• **TASKS TO CARRY OUT**:
#1 Answer these questions using the excerpt on Nigeria's response to the girls' abduction. Mark each answer with the same letter as its question.
(a) What role does Mike Omeri have in relation to Jonathan?
(b) Where was President Obama speaking on Wednesday?
(c) What has Congress banned?
#2 For each statement, say yes or no depending on whether it agrees with the excerpt on Nigeria's response to the girls' abduction, and quote the words that decide it.
(a) Omeri brought a delegation of Nigerian officials to Washington this week.
(b) Obama said a U.S. security operation could eradicate terrorists like Boko Haram.
(c) The adviser's interview was given to The New York Times.
#3 In the excerpt on Nigeria's response to the girls' abduction, copy out everything from "President Obama, speaking" down to "with abusive records.".

── TEXT EXCERPT ──

In an interview with The Washington Post on Thursday, an adviser to Jonathan said the international attention surrounding the girls’ abduction has drawn “misdirected” and unfair scrutiny of a government he said is doing all it can to bring the girls home.
“There appears to be a dearth of information out there about what the government of Nigeria is doing,” said Mike Omeri, a longtime political adviser to Jonathan.
Omeri led a delegation of Nigerian officials to Washington this week to make the case that the Jonathan government is responding appropriately.
“When this crisis started, the government of Nigeria, the people of Nigeria, had no chance to explain,” Omeri said. “We were taken to the cleaners as having done nothing and being nothing.”
President Obama, speaking at graduation ceremonies Wednesday at the U.S. Military Academy, declared that “no American security operation” can eradicate terrorists like Boko Haram and that the problem requires U.S. efforts to improve education and human rights in countries such as Nigeria.
Another sticking point in U.S.-Nigeria relations are the recurrent reports of abuses by Nigeria’s security forces, including the deaths of hundreds of Boko Haram detainees. Congress has banned all direct military aid to foreign forces with abusive records.

───
── SUPPLIED MATERIAL ──

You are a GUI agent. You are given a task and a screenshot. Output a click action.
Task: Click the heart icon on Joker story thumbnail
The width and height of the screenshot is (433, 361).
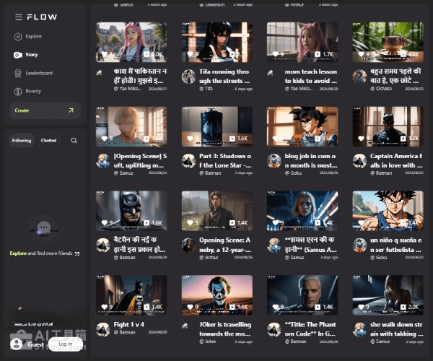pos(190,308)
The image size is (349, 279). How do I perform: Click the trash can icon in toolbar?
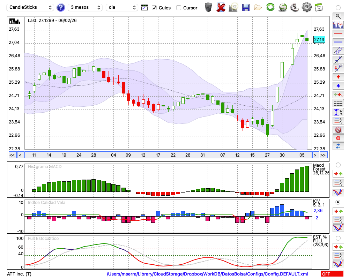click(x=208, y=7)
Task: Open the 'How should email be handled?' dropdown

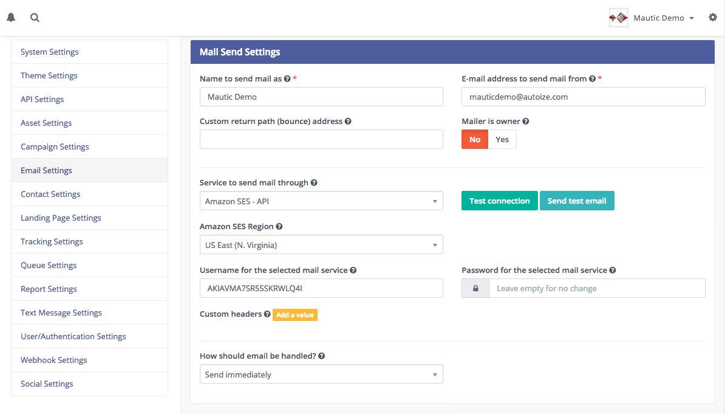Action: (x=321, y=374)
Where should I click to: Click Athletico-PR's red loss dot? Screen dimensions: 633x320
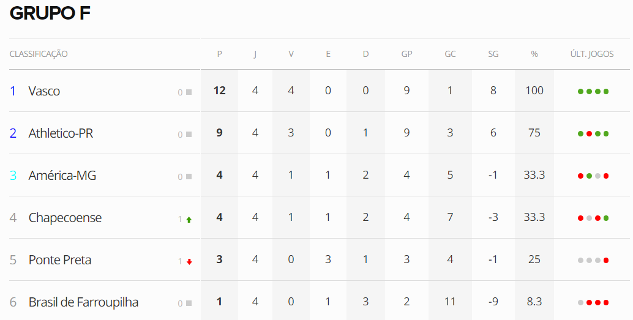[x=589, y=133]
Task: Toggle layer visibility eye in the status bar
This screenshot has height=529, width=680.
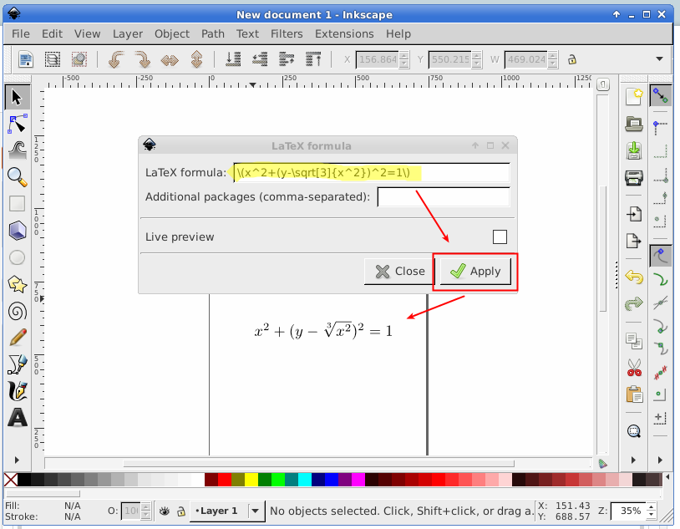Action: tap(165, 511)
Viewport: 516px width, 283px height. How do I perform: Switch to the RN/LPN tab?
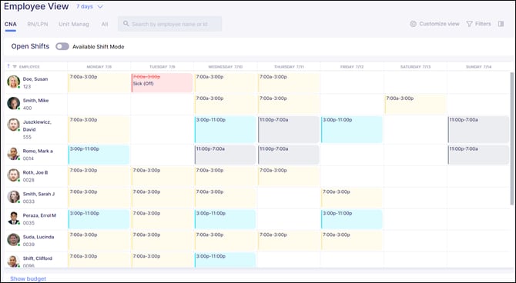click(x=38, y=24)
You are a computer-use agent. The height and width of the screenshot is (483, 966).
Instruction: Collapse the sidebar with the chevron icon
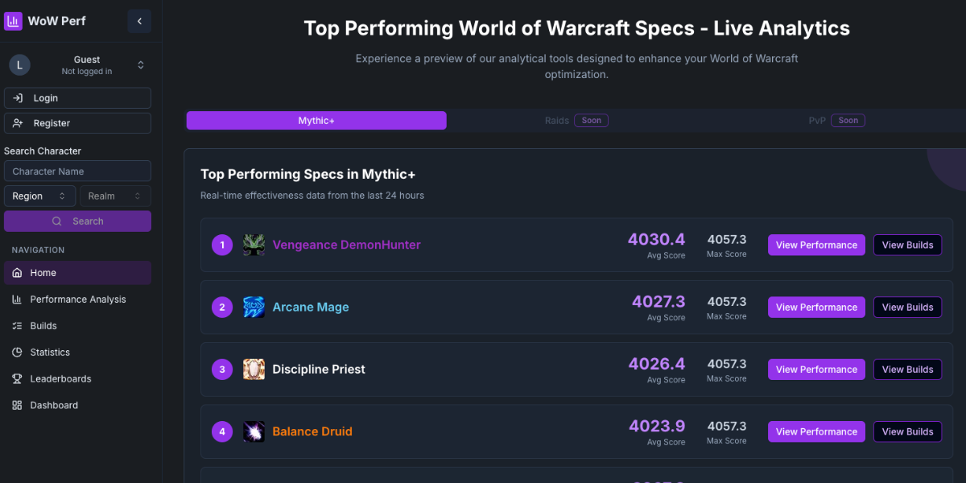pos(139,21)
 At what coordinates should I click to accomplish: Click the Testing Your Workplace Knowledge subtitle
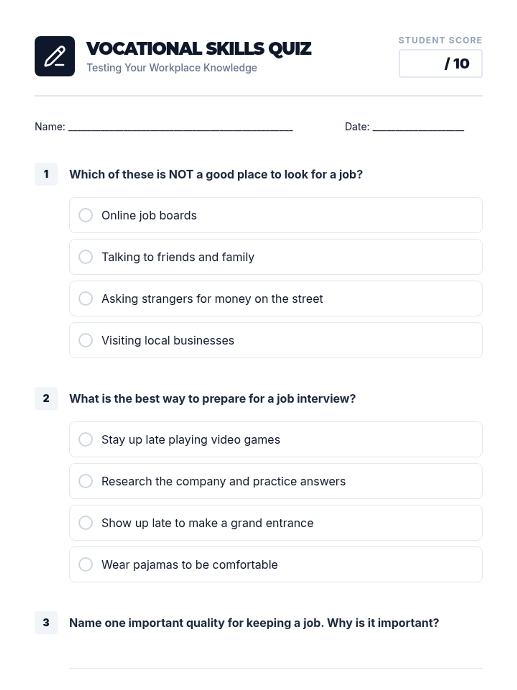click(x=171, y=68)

───
── SUPPLIED MATERIAL ──

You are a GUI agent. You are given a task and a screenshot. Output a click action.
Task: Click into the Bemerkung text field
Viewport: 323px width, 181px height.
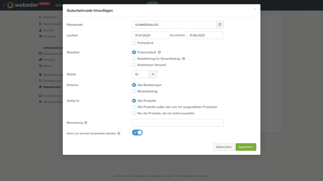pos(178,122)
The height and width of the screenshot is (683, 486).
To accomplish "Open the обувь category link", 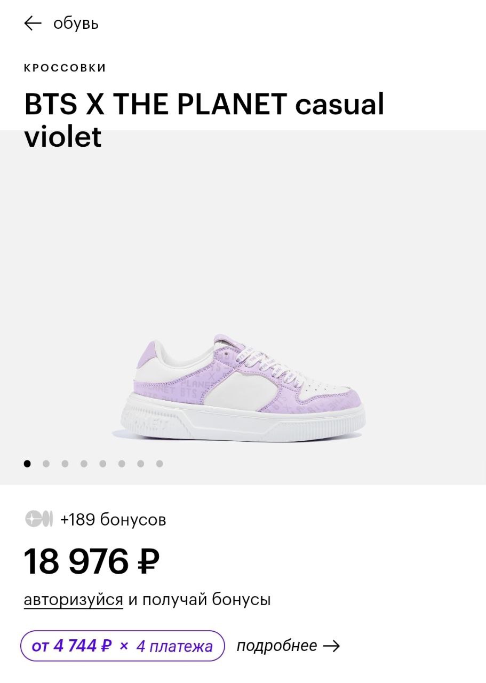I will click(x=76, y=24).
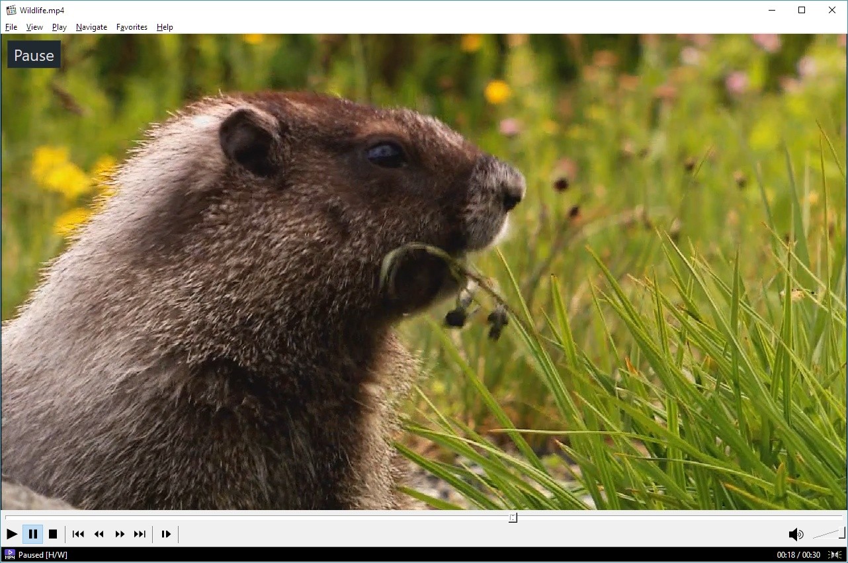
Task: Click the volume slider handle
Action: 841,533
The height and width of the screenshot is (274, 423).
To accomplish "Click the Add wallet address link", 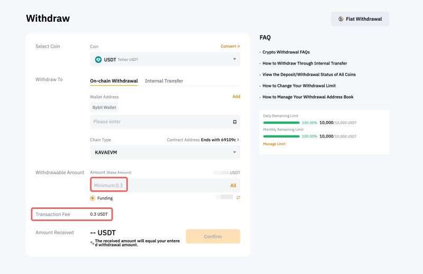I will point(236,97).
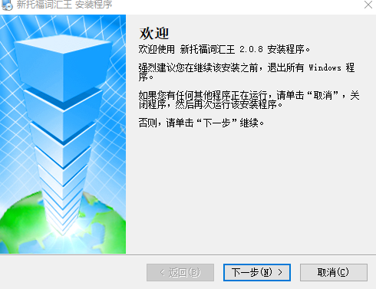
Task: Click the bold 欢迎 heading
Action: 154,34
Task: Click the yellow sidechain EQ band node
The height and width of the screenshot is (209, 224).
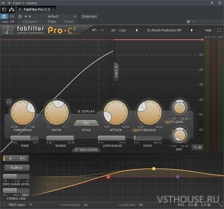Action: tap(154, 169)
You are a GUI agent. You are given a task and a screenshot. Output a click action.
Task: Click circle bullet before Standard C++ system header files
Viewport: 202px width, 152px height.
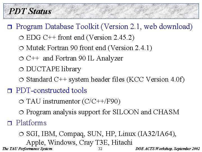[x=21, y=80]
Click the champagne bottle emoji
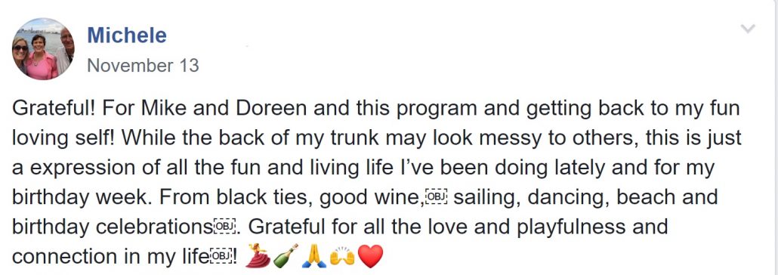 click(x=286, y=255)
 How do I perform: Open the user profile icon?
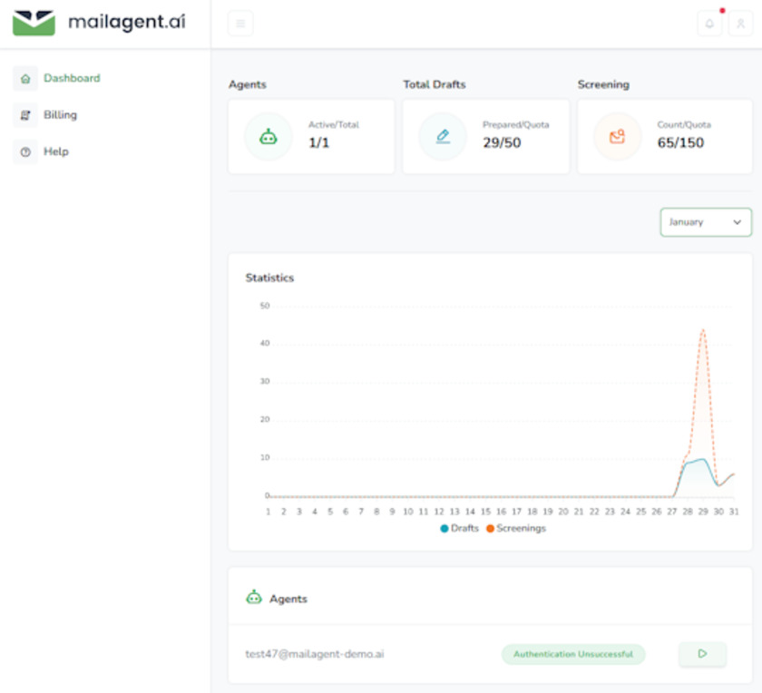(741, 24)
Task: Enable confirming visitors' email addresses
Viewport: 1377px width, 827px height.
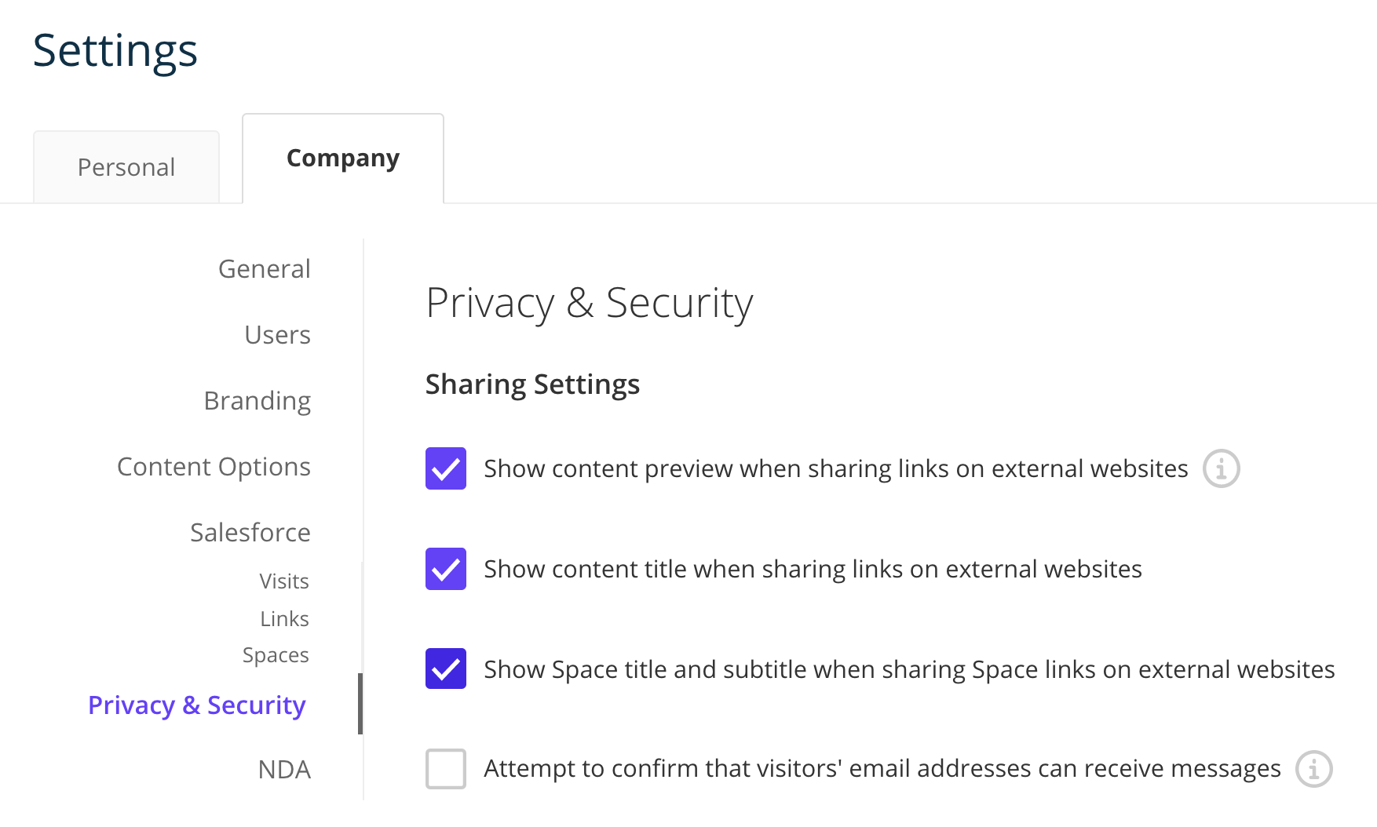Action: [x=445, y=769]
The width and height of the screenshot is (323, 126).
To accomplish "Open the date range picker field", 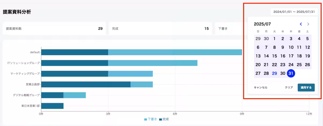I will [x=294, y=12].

───

• **RESPONSES PER TASK**:
#1
(a) He is a longtime political adviser to Jonathan.
(b) At graduation ceremonies at the U.S. Military Academy.
(c) All direct military aid to foreign forces with abusive records.

#2
(a) Yes: "Omeri led a delegation of Nigerian officials to Washington this week"
(b) No: "declared that “no American security operation” can eradicate terrorists like Boko Haram"
(c) No: "In an interview with The Washington Post on Thursday"

#3
President Obama, speaking at graduation ceremonies Wednesday at the U.S. Military Academy, declared that “no American security operation” can eradicate terrorists like Boko Haram and that the problem requires U.S. efforts to improve education and human rights in countries such as Nigeria.
Another sticking point in U.S.-Nigeria relations are the recurrent reports of abuses by Nigeria’s security forces, including the deaths of hundreds of Boko Haram detainees. Congress has banned all direct military aid to foreign forces with abusive records.